Here’s the clip from the above link:

Transactions

Trade RHP Michael Pineda, RHP Brandon League, OF Greg Halman, 3B Chone Figgins (with Seattle absorbing $16 of remaining $17 million on Figgins’ contract), and SS Carlos Triunfel to Cincinnati for 1B Joey Votto and C Yasmani Grandal.

Trade 1B Mike Carp to Milwaukee for 3B Casey McGehee and RHP Marco Estrada.

Trade OF Michael Saunders and RHP Dan Cortes to Florida for RHP Chris Volstad.

Trade LHP Cesar Jimenez to New York for OF Angel Pagan.

Sign Chris Snyder to a 1 year, $3 million contract.

Sign Erik Bedard to a 1 year, $4 million contract.

Sign Jamie Moyer to a 1 year, $500,000 contract.

That’s only part one; I can’t wait for part two. Maybe there he’ll send Miguel Olivo and Brendan Ryan to the Yankees for Jesus Montero.

This thinking epitomizes what one William Lamar Beane—aka Billy Beane—said to Tom Verducci in one of the “it’s not Billy’s fault” pieces that came out to defend Beane (in advance of the homage known as Moneyball, THE MOVIE) for putting together a bad Athletics team; a team that Verducci himself picked to win the AL West before the season.

Beane’s argument was that the new breed of GMs have burst into baseball and are doing essentially what Cameron is doing; they’re saying “here’s what we’ll give you and if you’re smart, you’ll take it” in a Luca Brasi (or Frank Wren) sort of way.

Short of kidnapping his family or putting a gun to his head, I don’t know what Mariners GM Jack Zduriencik could do to Reds GM Walt Jocketty to get him to accept the above package for Votto.

Though I see Tommy John in his future, Pineda’s very good; League is a guy you can find very cheaply on the market; Halman strikes out too much, doesn’t walk and from his numbers is a bad outfielder; Triunfel hasn’t shown he can hit in the minors; and you can have Chone Figgins and we’ll pay him.
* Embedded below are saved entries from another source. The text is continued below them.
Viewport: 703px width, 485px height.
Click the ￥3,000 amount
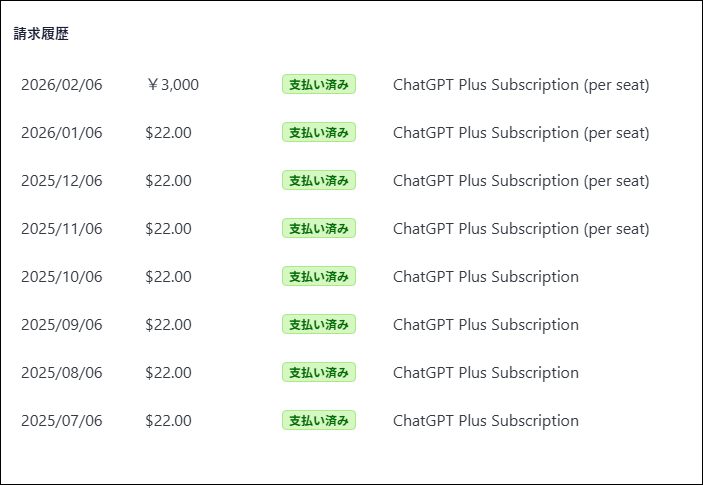point(172,85)
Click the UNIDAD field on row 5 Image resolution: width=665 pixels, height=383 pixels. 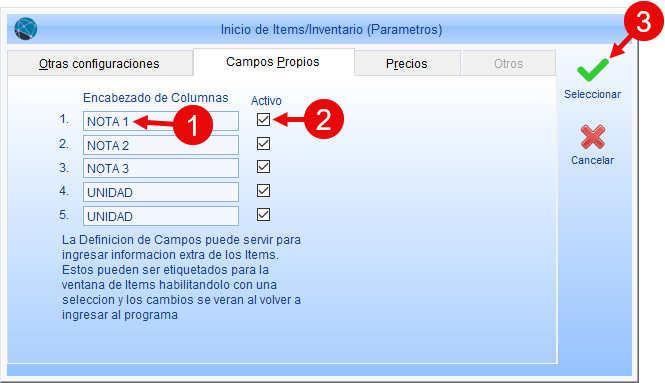pos(161,216)
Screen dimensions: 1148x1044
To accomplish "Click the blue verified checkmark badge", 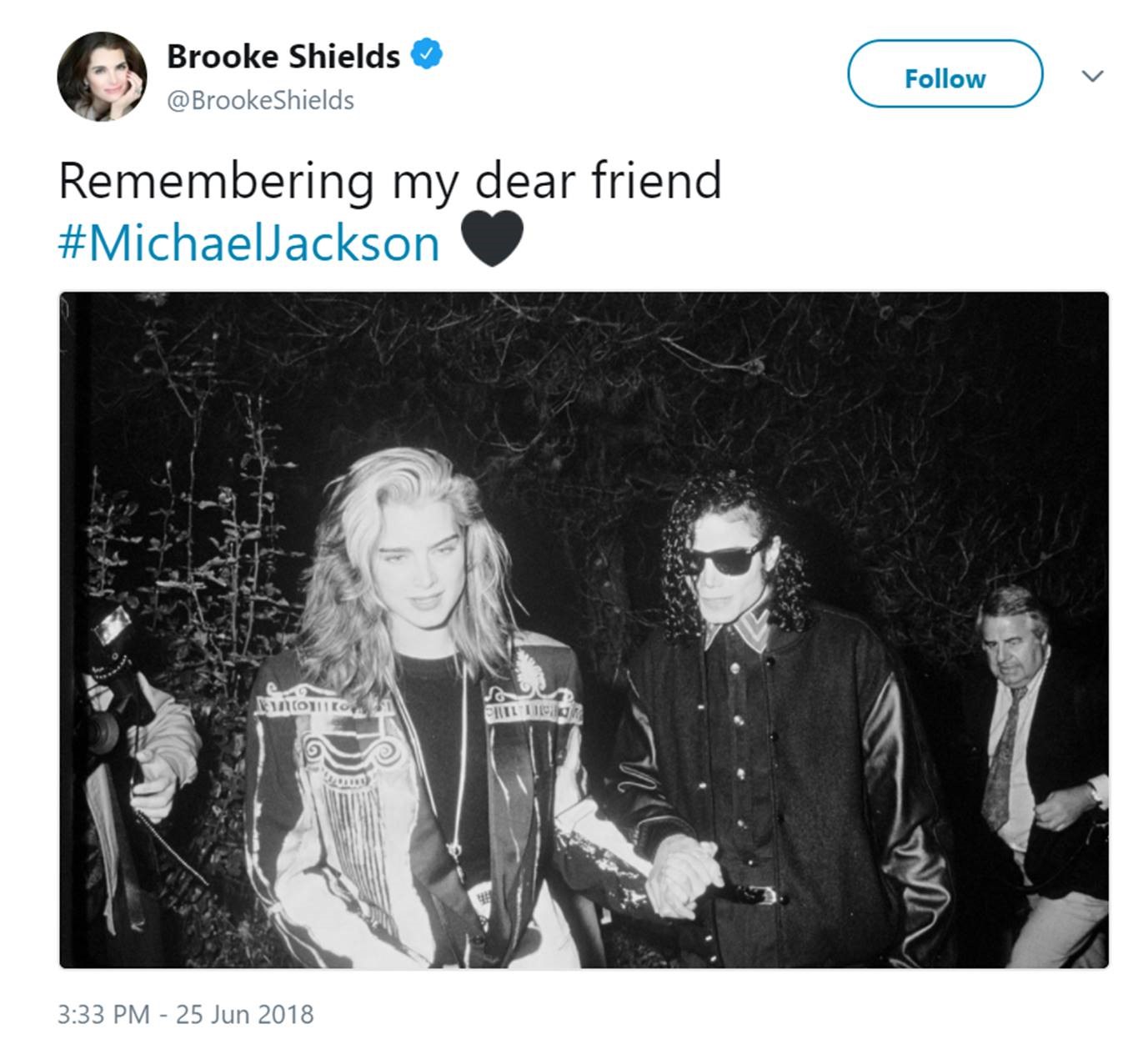I will [428, 55].
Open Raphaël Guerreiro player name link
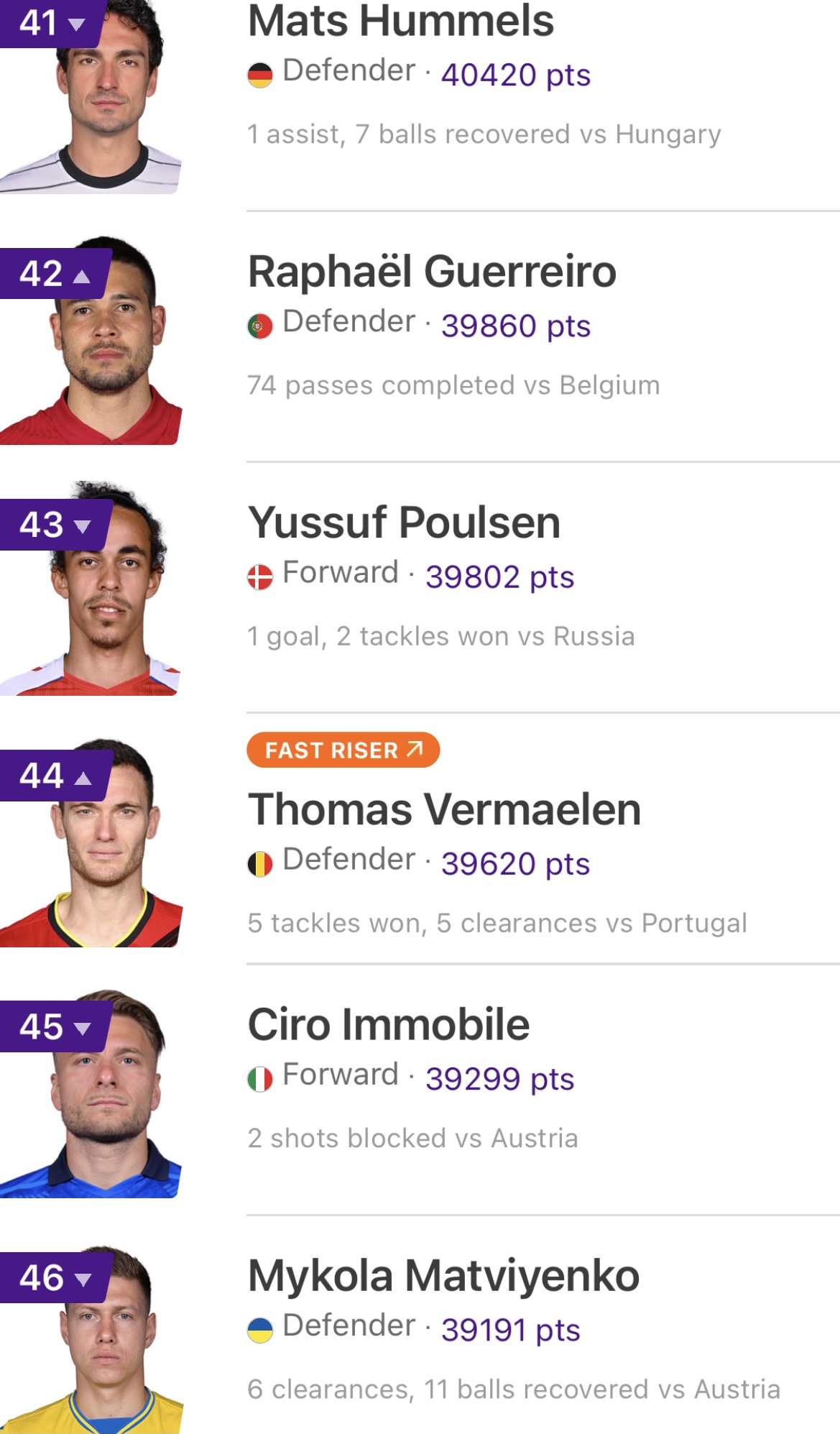 point(432,272)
For that, you can give us a top catching prospect and one of the best hitters in baseball. We all done? Okay. Good.

The other deals are just as delusional.

What is this obsession with Erik Bedard and the Mariners? Haven’t they had enough?

Moyer? Again? He’s had a wonderful career, but he’s almost 50. Move on.

You want Pagan? He’s yours.

Why the Marlins would take Cortes and Saunders at all, least of all for Volstad, is unclear and unexplained.

Without getting into a long-winded “my way’s better” critique of Cameron’s plan, how about—before anything else—Zduriencik walking into ownership on hands and knees and begging to let him get rid of Ichiro Suzuki? Signing Josh Willingham? Pursuing Jose Reyes or Prince Fielder? Making a major bid for Yu Darvish? Jim Thome? David Ortiz?

Wouldn’t these be preferable options than making a lunatic proposal for Votto that would be rejected?

These deals are typical of the concept that outsiders with a forum and a stat sheet envision as the simplicity as to how deals are made. We call you, you accept and we’re done.

Much like the same people have the audacity to say—in a grudging tribute to Tony LaRussa on the day of his retirement and immediately after he wins a World Series—“I didn’t always agree with his strategies, but…” they have this vision of innate knowledge that doesn’t exist; of what they’d do.

They cling.

They cling to Moneyball being “real”; cling to the likes of Charlie Haeger, R.J. Swindle and Dale Thayer; and cling to a so-called revolution that was self-serving from the start.

It’s fine to print an off-season prescription of a scenario that could only exist in Tolkien, but this is reality; you’re not getting Votto for that package even if you do put a gun to Jocketty’s head and/or kidnap his family.

Jocketty would say, “kill me first”.

And I would say that too.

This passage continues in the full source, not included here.